3Sinn der langfristigen Finanzplanung ist, dass sich die Kommune selbst – wie schon bisher bei jeder anderen langfristigen Kreditaufnahme – mit der Frage auseinandersetzt, inwieweit sie sich selbst in der Lage sieht, die aus der Inanspruchnahme der Instrumente nach § 5 Abs. 1, § 6 Abs. 2 und § 8 Abs. 3 mittel- und langfristig erwachsenden Lasten zu tragen.

4Zu diesem Zweck wird die Erstellung einer knappen, auf zentrale Aussagen beschränkten, nicht rollierenden langfristigen Finanzplanung bis 2035 (Haushaltsjahr 2032 + drei Jahre Finanzplanungszeitraum) eingefordert. 5Sie läuft im Jahre 2032 aus und mündet danach wieder in die gängige mittelfristige Finanzplanung nach Art. 70 GO, Art. 64 LKrO und Art. 62 BezO. 6Die langfristige Finanzplanung wird als Haushaltsmuster (Anlage 10a/10b) bereitgestellt. 7Darüber hinausgehende Erläuterungen sind nicht gefordert.

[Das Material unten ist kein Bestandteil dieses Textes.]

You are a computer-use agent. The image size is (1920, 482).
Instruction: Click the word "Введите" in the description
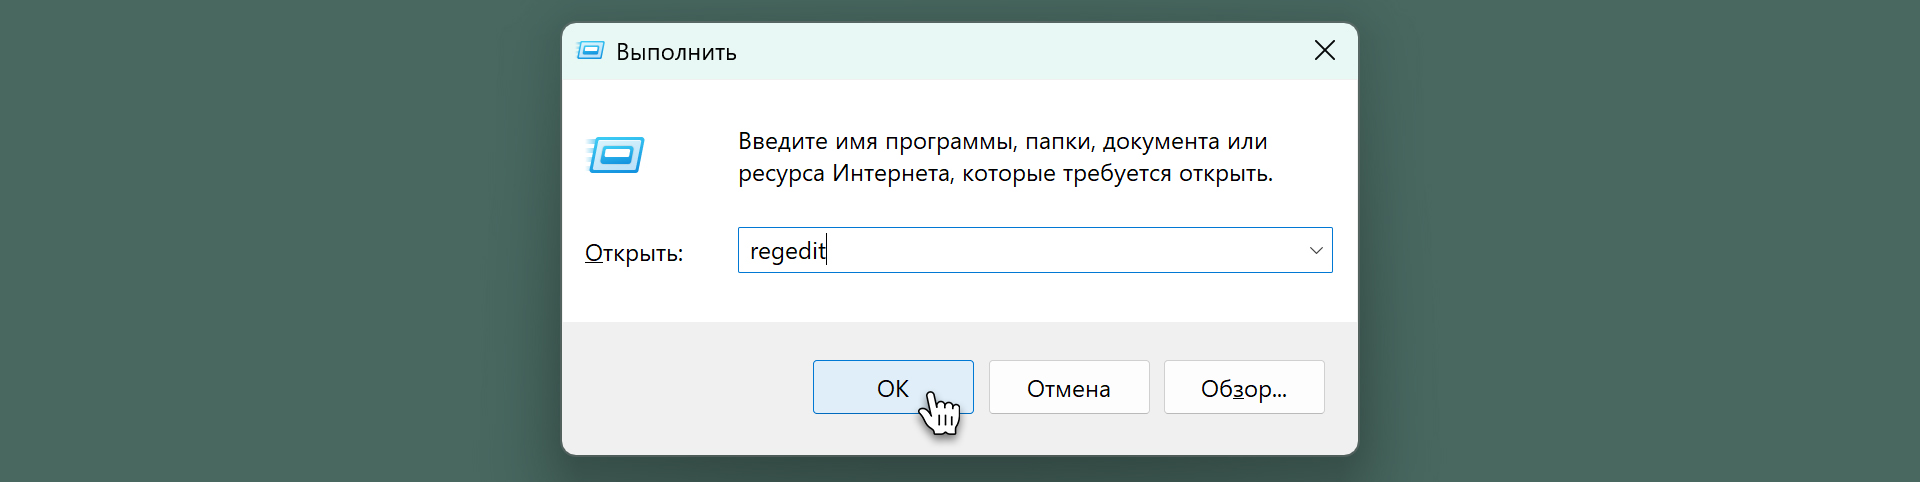pyautogui.click(x=783, y=141)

8Eine langfristige Finanzplanung ist entbehrlich, wenn keine der Erleichterungen nach § 5 Abs. 1, § 6 Abs. 2 oder § 8 Abs. 3 KommwEV in Anspruch genommen wird.

11.
Inkrafttreten, Außerkrafttreten

1Diese Bekanntmachung tritt am 10. September 2020 in Kraft. 2 Sie tritt mit Ablauf des 31. Dezember 2021 außer Kraft.